Lysosomal enzymes in cerebrospinal fluid as a marker of brain tumor

Abstract

Lysosomal enzymes, β-glucuronidase, acid phosphatase, and β-N-acetylglucosaminidase, in the cerebrospinal fluid of the patients with brain tumor were assayed by fluorospectrophotometric techniques. Three hundred and three CSF samples were obtained from 128 patients suffering from various kinds of neurological diseases and the activity of the three lysosomal enzymes was assayed. Student's t-test was used for statistical analysis. In the cases of glioblastoma, medulloblastoma, malignant lymphoma, and pineal tumor, enzyme activity was found significantly elevated, and, was further enhanced when the tumor showed subarachnoid dissemination. Irradiation to the neural axis or intrathecal administration of chemotherapeutic agent elevated the enzyme activity. The activity then showed gradual attenuation while the therapeutic effect was sufficient for decreasing the size of the tumor mass. By contrast, the activity remained unchanged or increased, if the treatment was not effective and the tumor kept growing. In cases of subarachnoid dissemination or metastases the activity of the lysosomal enzymes became elevated before clinical manifestation. It was also elevated with clinical recurrence of the resected tumors. In vitro experiments were performed using a monolayer culture of rat C6 glioma cells. Enzyme activity of the culture medium with irradiation or with chemotherapeutic agent was examined.

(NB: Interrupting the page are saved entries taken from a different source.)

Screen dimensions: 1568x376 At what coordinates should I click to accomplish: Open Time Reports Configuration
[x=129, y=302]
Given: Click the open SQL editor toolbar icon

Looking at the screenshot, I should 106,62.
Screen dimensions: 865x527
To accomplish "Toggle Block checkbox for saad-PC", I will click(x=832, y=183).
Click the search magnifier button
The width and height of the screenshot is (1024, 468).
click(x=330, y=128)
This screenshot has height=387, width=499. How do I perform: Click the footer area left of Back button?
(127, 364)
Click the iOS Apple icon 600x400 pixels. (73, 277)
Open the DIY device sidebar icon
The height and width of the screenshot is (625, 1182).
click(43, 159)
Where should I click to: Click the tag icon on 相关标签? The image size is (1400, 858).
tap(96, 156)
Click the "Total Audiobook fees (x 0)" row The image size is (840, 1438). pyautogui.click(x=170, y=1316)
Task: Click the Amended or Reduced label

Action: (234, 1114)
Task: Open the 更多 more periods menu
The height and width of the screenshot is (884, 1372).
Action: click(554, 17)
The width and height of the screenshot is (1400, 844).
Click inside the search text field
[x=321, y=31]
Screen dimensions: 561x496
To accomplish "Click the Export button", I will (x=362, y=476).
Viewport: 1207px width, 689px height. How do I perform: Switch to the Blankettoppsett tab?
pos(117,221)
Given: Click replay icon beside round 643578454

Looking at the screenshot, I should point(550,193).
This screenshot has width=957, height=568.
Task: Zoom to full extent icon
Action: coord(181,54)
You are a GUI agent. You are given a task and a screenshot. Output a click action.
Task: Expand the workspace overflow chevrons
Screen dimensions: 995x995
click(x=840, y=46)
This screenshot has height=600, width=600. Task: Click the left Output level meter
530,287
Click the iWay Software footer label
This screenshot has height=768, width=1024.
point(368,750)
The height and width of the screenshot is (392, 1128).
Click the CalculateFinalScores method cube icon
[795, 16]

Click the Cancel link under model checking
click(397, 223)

The activity was elevated as the cell growth reached the plateau phase, became maximum when the monolayer culture showed degeneration and desquamation, and then markedly decreased as the culture cells reduced in number. The activity was found to correlate well with the number of cultured cells in each experimental condition. It was considered that the lysosomal enzyme activity indicated cell damage from the therapeutic effect and the attenuation of the activity was due to subsequent cell loss. In conclusion, lysosomal enzyme activity can be a good biochemical marker of brain tumor, especially in clinical observation of tumor recurrence or dissemination.